やっとの思いでたどり着いた「銀鏡神社」(しろみじんじゃ)は、木花咲耶姫の姉、「石長姫」(いわながひめ)を祀っています。
瓊瓊杵命が木花咲耶姫を妻に迎えたいと、姫の父「大山津見神」(おおやまつみのかみ)に申し出ました。
ならば姉の石長姫も一緒に差し上げましょうと、大山津見神は言います。
子孫が木の花が咲くように栄えるよう「木花咲耶姫」を
岩のように永く続くようにと「石長姫」を、願って差し上げた大山津見神の親心でした。
しかし石長姫は妹の木花咲耶姫とは対照的に、美しいとは言えない容姿の姫でした。
瓊瓊杵命は1日で石長姫を親元へ帰してしまいます。
その仕打ちに嘆いた石長姫は、自分の姿を写す鏡を遠く投げ捨てました。
これが米良山中の大木の枝にひっかかり、陽光・月光に反射して白く輝いていたそうです。

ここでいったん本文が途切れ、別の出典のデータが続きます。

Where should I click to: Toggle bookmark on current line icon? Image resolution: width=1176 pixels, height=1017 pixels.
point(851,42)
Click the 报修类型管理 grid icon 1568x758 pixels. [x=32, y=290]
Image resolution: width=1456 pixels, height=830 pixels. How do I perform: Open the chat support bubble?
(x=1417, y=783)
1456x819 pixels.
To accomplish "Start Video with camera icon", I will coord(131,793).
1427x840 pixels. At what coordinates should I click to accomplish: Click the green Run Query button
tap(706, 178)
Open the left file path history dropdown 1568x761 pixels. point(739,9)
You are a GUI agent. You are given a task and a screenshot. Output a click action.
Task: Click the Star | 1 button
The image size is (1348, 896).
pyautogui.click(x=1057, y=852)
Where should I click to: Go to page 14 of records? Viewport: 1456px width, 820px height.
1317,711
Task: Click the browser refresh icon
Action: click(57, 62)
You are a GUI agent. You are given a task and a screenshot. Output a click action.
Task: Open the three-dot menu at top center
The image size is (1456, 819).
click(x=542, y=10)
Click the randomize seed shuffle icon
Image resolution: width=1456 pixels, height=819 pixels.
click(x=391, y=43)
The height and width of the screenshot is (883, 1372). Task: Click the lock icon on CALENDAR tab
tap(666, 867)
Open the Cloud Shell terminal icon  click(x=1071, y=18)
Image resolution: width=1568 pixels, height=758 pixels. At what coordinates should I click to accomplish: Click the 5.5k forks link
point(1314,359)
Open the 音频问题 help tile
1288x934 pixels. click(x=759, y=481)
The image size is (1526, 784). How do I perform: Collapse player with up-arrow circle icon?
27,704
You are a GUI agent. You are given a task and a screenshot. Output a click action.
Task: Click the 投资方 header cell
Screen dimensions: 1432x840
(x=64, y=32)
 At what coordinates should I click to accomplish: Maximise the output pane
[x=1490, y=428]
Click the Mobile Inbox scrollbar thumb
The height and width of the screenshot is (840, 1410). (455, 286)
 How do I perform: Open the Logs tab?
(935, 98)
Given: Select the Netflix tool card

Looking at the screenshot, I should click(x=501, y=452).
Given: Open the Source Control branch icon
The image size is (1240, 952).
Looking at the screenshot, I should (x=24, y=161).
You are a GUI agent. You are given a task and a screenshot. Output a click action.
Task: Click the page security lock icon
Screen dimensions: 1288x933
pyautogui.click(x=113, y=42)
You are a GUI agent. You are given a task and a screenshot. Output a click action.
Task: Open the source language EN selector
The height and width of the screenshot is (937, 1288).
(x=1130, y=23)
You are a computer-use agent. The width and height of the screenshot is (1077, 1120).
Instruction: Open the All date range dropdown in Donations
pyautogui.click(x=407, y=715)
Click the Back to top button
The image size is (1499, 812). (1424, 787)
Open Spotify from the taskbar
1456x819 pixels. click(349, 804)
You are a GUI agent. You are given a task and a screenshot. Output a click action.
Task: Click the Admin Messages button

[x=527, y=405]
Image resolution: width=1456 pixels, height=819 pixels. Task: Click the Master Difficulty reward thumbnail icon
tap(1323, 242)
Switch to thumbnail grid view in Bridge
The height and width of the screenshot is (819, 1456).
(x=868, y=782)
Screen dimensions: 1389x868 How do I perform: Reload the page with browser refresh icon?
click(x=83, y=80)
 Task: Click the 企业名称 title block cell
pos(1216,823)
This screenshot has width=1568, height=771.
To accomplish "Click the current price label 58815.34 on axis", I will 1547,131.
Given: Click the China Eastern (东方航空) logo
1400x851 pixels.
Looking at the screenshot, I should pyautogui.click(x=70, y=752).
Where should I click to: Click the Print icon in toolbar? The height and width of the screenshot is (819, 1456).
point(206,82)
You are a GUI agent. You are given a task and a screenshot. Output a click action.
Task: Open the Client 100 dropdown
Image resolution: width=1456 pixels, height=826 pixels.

それが「銀鏡」(しろみ)というこの地名の由来となっています。
石長姫を親元へ返してしまった瓊瓊杵命とその子孫は、繁栄はしたものの、ただの人並みの寿命になってしまいました。
山奥の寂しげな村にひっそりと建つ「銀鏡神社」は、やや古びてはいるものの、
地元の人たちの愛情で、今もきれいに守られている、そんな印象を受けました。